# how long does a 5lb co2 tank last??



## stu77

so i thought that a 5 lb co2 tank would last a little longer than 2 months....is this normal? starting to assume i have a leak but when i try the soap water trick i cant find one. i inject at a 3 bps rate and i have the milwaukee ma957 regulator. im going to go fill this thing back up. any advice or input would be much appreciated. thanks


----------



## larams67

Just for reference i have a 1bps rate and my 5lb tank lasts me well over a year.


----------



## Bettatail

check for leak


----------



## Vancat2

i do about 1bps and a 5 lasts me 3 months. Don't think "a bubble" is a real precise measure. perhaps bubble size depends on your equipment & tubing?


----------



## fresh.salty

About what I get from my 10# cylinder split to twin reactors. CO2 is on about 10 hours a day.


----------



## Vancat2

yeah, now there's another factor. How many hours a day is it on? mine about 10 too.


----------



## Rockhoe14er

my 5 at around 3 bps 8 hours a day 30 psi working pressure last about 3+ months.


----------



## kevmo911

You have a leak. Absolutely, positively, no question.


----------



## stu77

hmmm well that bites the big one... i hope i can find this stupid leak, im having no luck so far.


----------



## Rockhoe14er

that's interesting to have a milwakee leak because they use locktight on all the connections making it almost impossible to tighten/ unscrew. I think the most likely problem is your connection between the bubble counter and your tubing, or your regulator and your co2 tank.

§ **Data shown**

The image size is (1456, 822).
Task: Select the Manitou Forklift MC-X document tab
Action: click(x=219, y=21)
---
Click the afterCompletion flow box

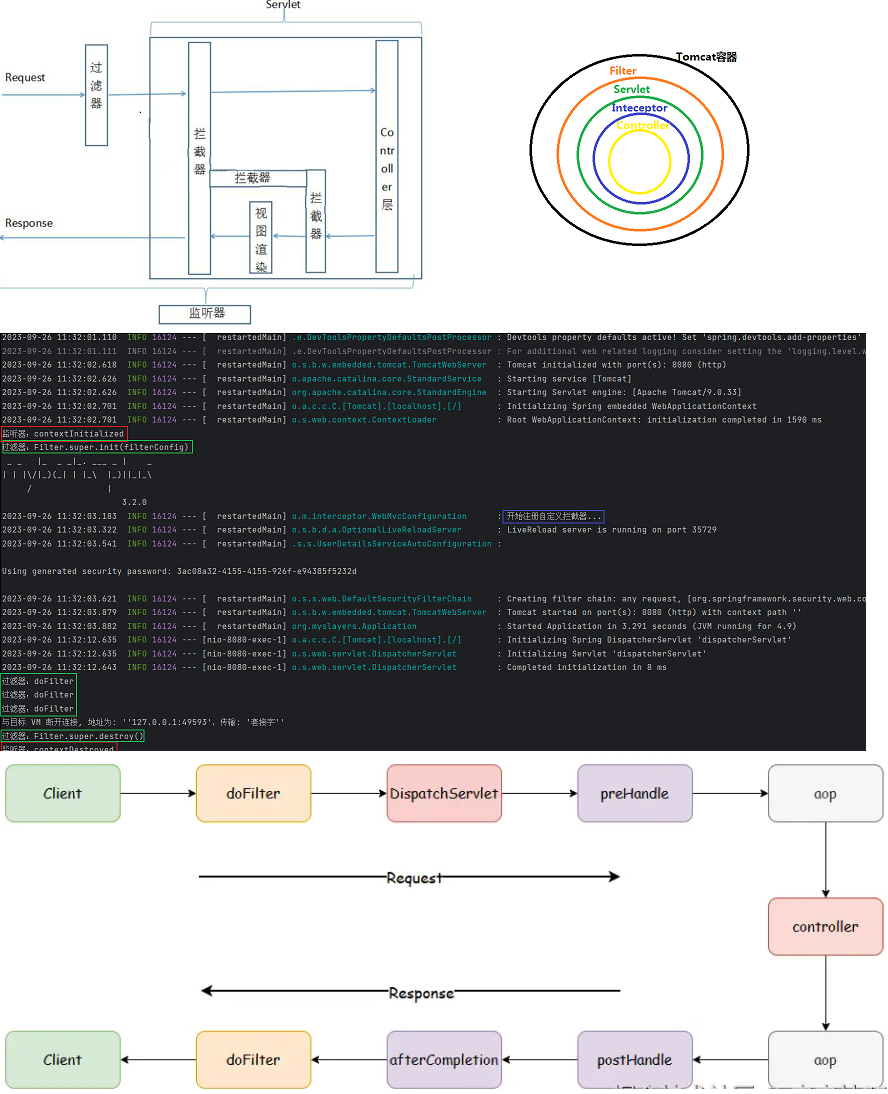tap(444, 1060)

§ **What you need to do**
a: From the CO2 tank forum thread above, copy the passage starting with "## Bettatail" and going on through "equipment & tubing?".
b: In the CO2 tank forum thread above, how long does larams67 say a 5lb tank lasts at a 1bps rate?

§ **Answers to each task**
a:
## Bettatail

check for leak


----------



## Vancat2

i do about 1bps and a 5 lasts me 3 months. Don't think "a bubble" is a real precise measure. perhaps bubble size depends on your equipment & tubing?

b: Well over a year.